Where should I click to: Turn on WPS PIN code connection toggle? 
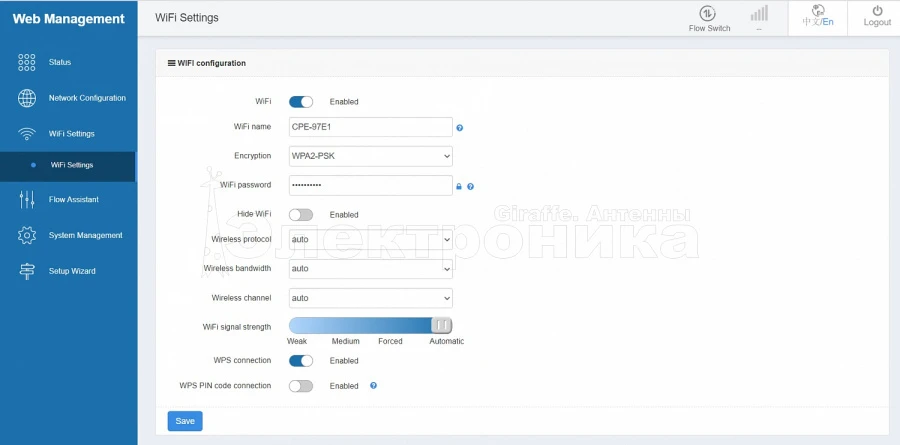301,385
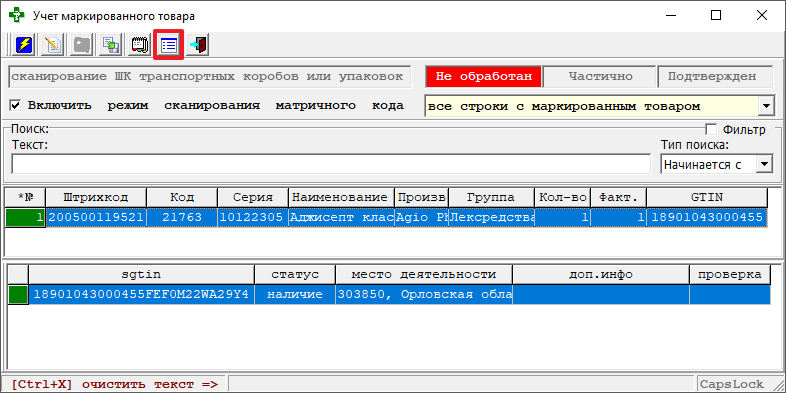Click the barcode scanning input field
This screenshot has height=393, width=786.
pos(210,77)
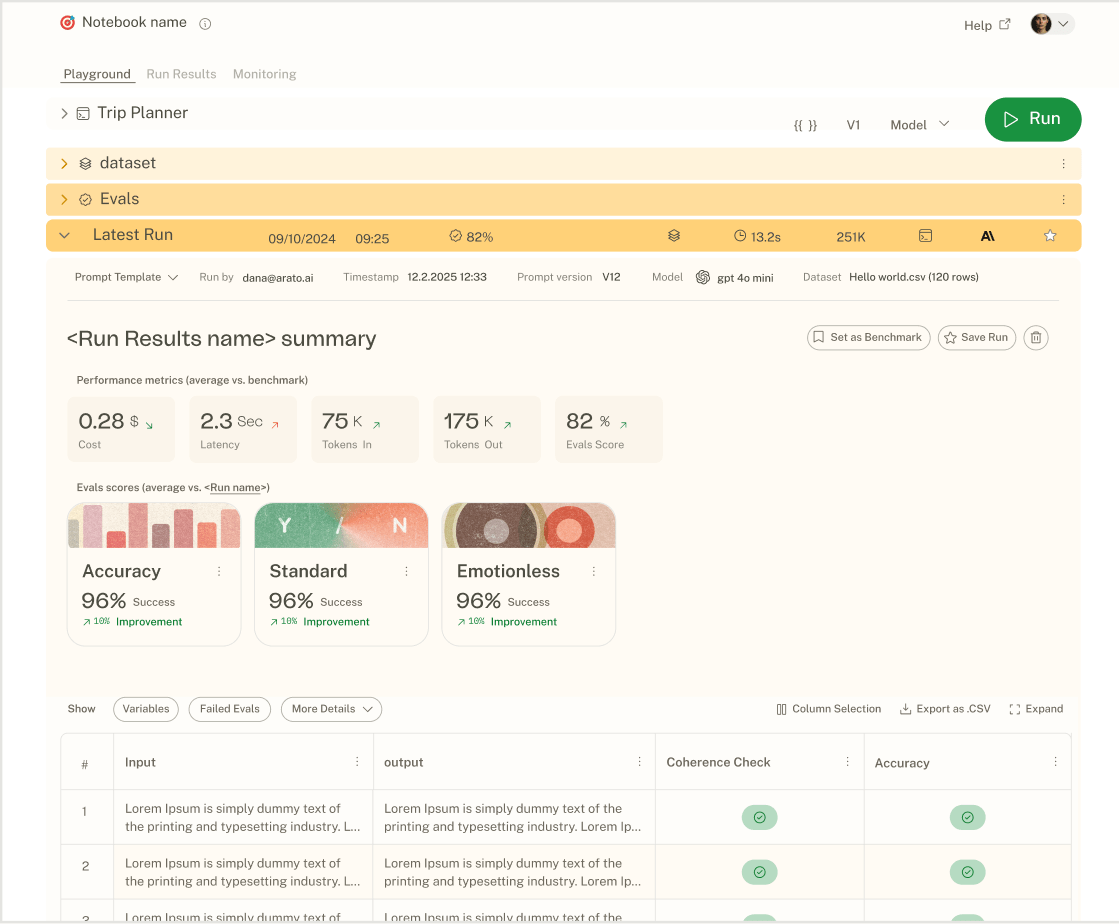The height and width of the screenshot is (924, 1119).
Task: Switch to the Monitoring tab
Action: click(264, 73)
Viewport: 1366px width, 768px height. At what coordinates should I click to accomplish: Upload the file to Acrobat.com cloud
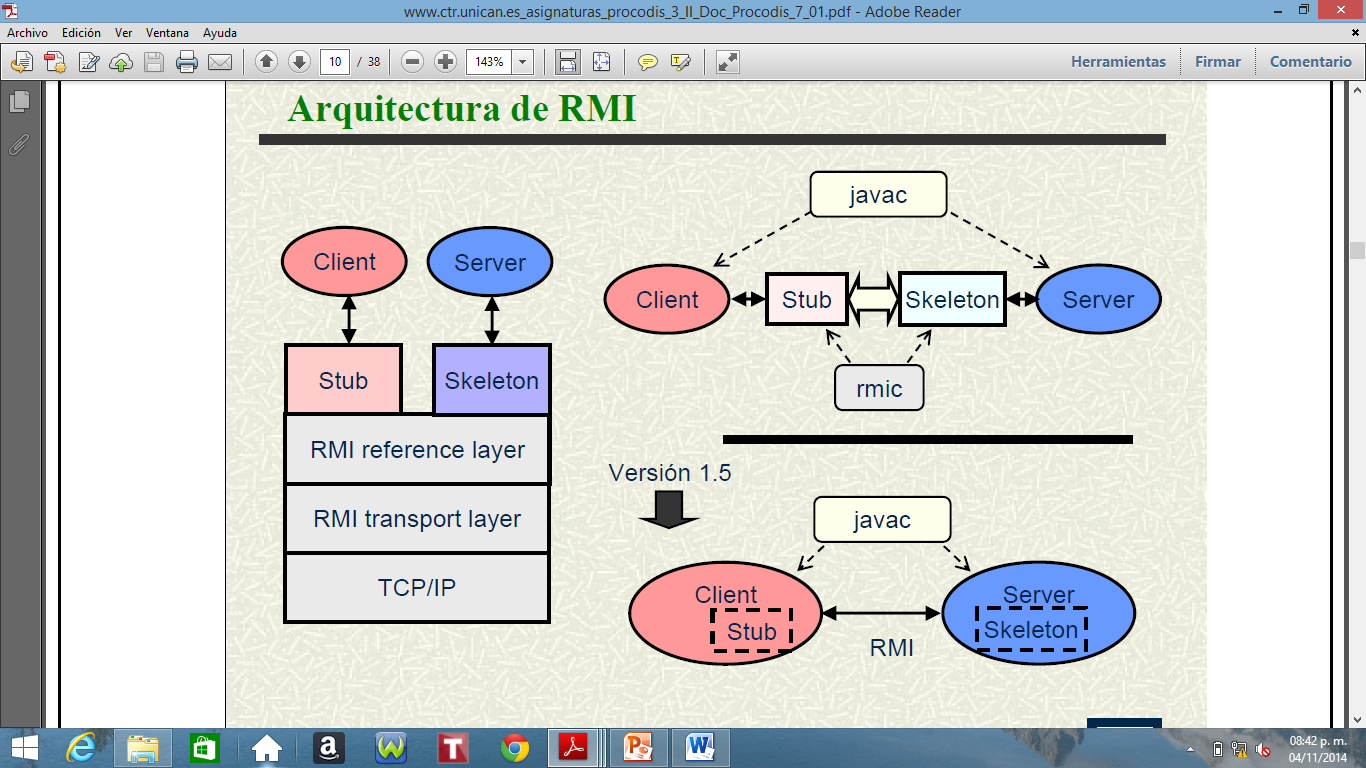pos(121,61)
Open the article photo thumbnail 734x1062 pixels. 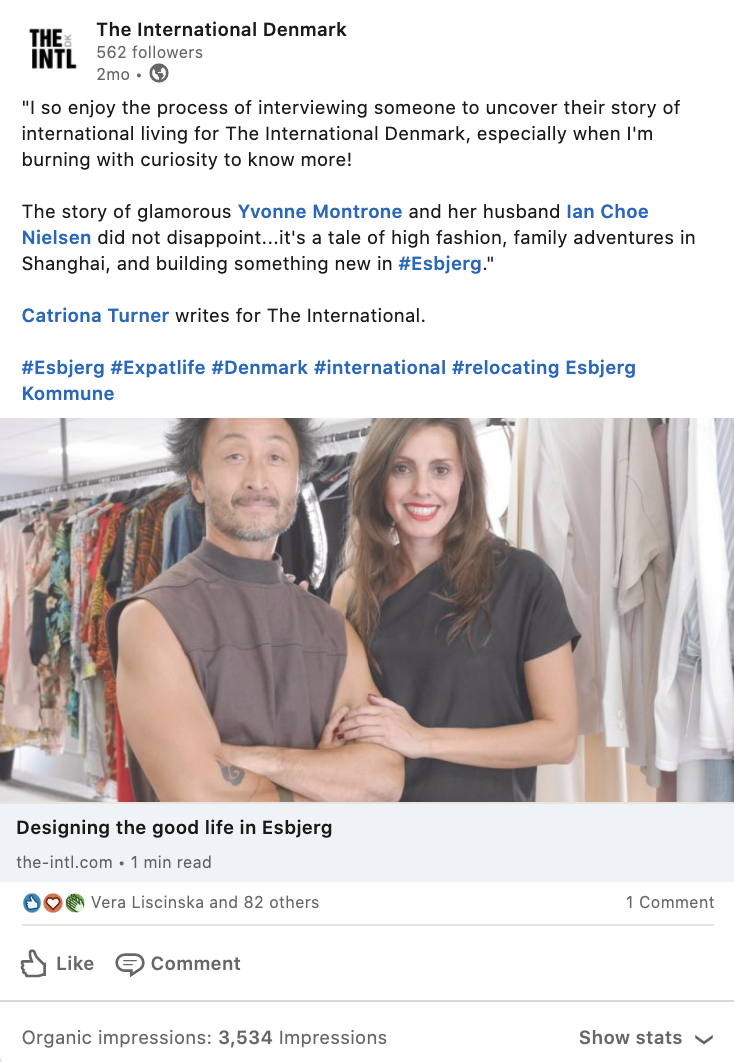click(367, 610)
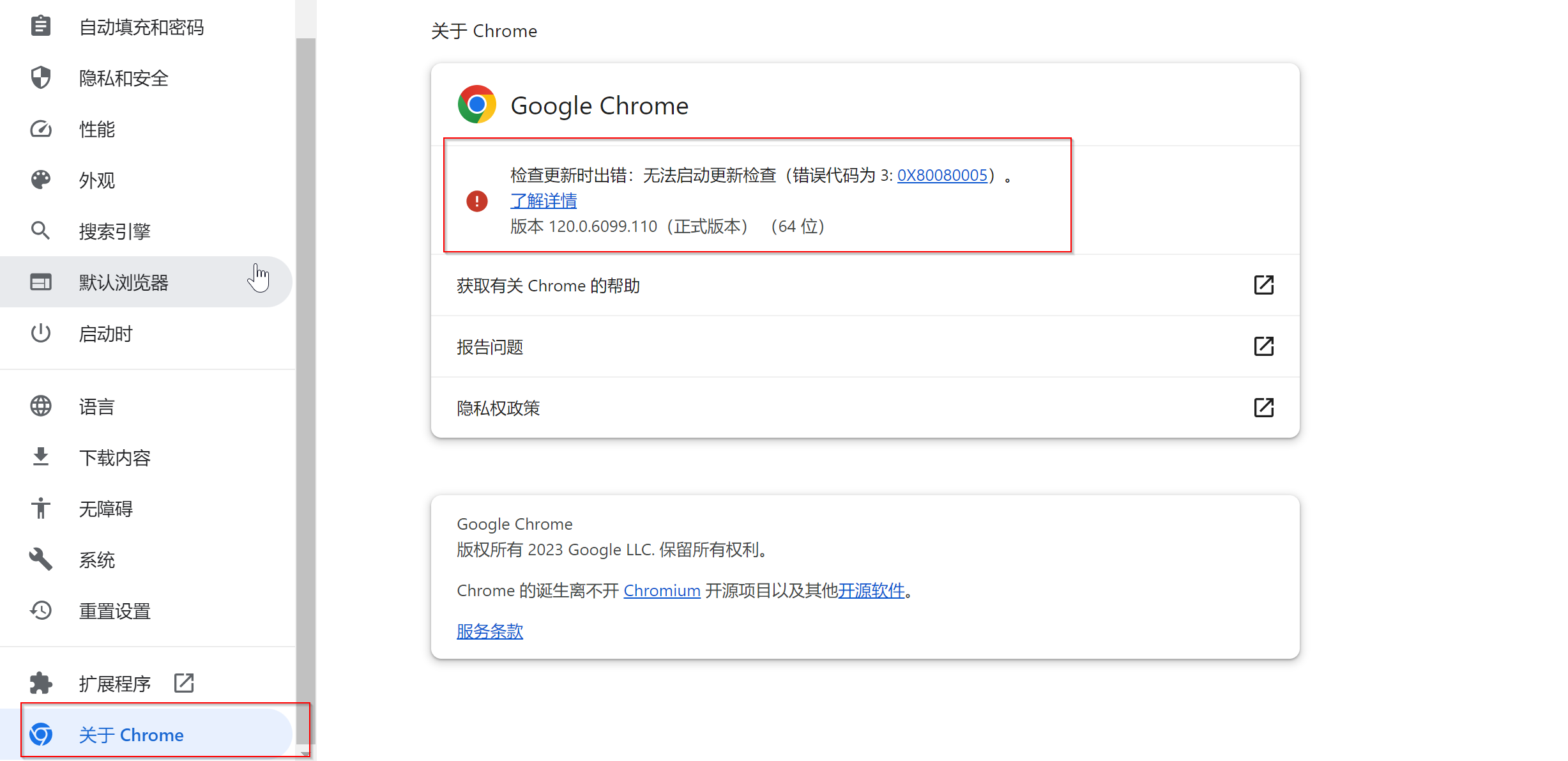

- Do this -
Copy the data word for word, from its first line through the line with "Action: click(264, 73)", leaving the pictures out.

- Result of the exercise -
Where should I click to: Turn on WPS PIN code connection toggle? 
301,385
Click the barcode scanning input field
This screenshot has height=393, width=786.
pos(210,77)
The height and width of the screenshot is (924, 1119).
Task: Switch to the Monitoring tab
Action: click(264, 73)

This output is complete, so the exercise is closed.